Dataset records:
========================================

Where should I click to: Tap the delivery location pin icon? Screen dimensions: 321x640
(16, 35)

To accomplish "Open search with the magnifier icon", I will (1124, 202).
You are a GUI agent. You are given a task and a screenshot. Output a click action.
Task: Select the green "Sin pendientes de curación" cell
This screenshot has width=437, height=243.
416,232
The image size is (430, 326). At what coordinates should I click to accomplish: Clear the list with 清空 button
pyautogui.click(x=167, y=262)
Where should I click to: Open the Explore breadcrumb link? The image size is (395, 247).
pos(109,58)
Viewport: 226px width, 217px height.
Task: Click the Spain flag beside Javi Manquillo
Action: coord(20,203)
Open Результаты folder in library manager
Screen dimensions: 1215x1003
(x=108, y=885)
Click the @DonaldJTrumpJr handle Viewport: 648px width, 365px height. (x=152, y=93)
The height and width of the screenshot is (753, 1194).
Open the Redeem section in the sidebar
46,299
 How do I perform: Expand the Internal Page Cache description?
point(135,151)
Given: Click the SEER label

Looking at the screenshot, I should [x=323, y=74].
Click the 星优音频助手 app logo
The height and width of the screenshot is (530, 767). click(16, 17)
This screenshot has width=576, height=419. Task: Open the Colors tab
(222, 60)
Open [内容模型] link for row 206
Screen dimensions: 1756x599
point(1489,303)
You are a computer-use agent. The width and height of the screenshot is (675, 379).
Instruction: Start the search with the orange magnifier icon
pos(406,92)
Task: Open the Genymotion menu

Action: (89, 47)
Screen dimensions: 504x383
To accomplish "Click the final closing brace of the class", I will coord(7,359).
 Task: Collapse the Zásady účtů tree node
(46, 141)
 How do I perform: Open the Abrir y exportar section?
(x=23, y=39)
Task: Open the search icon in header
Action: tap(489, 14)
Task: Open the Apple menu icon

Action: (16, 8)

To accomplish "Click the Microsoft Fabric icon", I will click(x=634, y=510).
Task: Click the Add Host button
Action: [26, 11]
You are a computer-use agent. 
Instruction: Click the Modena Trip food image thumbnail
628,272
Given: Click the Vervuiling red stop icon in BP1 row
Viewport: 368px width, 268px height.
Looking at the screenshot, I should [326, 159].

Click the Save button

========================================

What to do: Restate word for word each line of the data from the one with "Task: Collapse the Zásady účtů tree node" to the last, keeping both ends.

Output of the task:
 Task: Collapse the Zásady účtů tree node
(46, 141)
 How do I perform: Open the Abrir y exportar section?
(x=23, y=39)
Task: Open the search icon in header
Action: tap(489, 14)
Task: Open the Apple menu icon

Action: (16, 8)

To accomplish "Click the Microsoft Fabric icon", I will click(x=634, y=510).
Task: Click the Add Host button
Action: [26, 11]
You are a computer-use agent. 
Instruction: Click the Modena Trip food image thumbnail
628,272
Given: Click the Vervuiling red stop icon in BP1 row
Viewport: 368px width, 268px height.
Looking at the screenshot, I should [326, 159].

Click the Save button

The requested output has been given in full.